Okay, even Bob Allison's fix of moving WiFi to the top of the service order has not helped in the long run. It looked like it did for a while and then... nope. Maybe I was just getting lucky.
The *ONLY* thing that has consistently worked for me as a workaround to this is to open up a terminal window and type:
ping <IP-address-of-my-router>
and then let it run in the background forever. For whatever reason, that seems to keep the network stack active and things work. My hunch is that there's a bug somewhere in the power management of the network stack, that if the stack isn't kept active, something gets shut down but then isn't correctly brought back up when there is new activity. The active ping in the background keeps it from doing whatever it would normally do and therefore it keeps working. That's just my theory, and I'm probably wrong, but there you go.

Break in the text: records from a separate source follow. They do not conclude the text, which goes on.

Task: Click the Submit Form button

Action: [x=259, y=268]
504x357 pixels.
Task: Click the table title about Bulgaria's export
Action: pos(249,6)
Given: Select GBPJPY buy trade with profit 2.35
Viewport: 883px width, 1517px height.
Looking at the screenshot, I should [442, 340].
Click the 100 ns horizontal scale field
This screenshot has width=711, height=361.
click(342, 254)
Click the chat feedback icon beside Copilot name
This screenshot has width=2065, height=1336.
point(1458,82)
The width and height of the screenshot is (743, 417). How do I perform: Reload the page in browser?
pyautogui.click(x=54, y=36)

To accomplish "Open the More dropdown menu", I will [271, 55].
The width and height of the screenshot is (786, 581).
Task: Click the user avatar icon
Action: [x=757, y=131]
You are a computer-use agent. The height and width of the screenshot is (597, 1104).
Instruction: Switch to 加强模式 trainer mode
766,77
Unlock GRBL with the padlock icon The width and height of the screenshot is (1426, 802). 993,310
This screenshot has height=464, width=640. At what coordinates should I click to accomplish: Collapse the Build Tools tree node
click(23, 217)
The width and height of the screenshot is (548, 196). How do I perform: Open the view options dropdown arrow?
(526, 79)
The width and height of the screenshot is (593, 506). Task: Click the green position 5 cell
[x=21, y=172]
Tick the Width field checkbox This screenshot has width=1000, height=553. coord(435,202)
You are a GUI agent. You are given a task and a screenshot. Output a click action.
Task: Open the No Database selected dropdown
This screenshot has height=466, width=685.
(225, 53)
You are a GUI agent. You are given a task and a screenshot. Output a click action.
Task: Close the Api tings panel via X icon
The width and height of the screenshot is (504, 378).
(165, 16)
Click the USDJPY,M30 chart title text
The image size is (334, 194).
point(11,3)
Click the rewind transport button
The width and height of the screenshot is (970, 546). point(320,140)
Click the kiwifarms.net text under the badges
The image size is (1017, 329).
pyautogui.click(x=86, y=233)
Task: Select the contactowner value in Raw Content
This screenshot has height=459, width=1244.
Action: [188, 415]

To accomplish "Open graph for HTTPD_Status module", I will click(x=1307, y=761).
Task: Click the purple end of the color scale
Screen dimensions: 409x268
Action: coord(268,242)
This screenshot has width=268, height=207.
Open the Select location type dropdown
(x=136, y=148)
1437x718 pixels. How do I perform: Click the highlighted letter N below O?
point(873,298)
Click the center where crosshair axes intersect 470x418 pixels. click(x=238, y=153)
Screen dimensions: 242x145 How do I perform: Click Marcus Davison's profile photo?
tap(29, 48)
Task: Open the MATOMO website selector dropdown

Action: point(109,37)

Yes, that's not a real fix in any sense of the word. It's a big hack. Apple, it's abysmal that so many people can be suffering so badly on such a high priority component as WiFi and you haven't release an über-emergency hot-patch in the first week after Mt. Lion was released. That's just horrible product management. And given the widespread nature of the outtages, exactly how many people beta tested Mt. Lion for you? I find it hard to believe that this was so subtle that it would have slipped through the cracks. Worst case, look for all the people who have posted to this thread, then have your network engineering team contact 10 of them, fly engineers to their houses to do on-site debugging, and get this thing solved and an OS update released by Christmas. Why is that hard?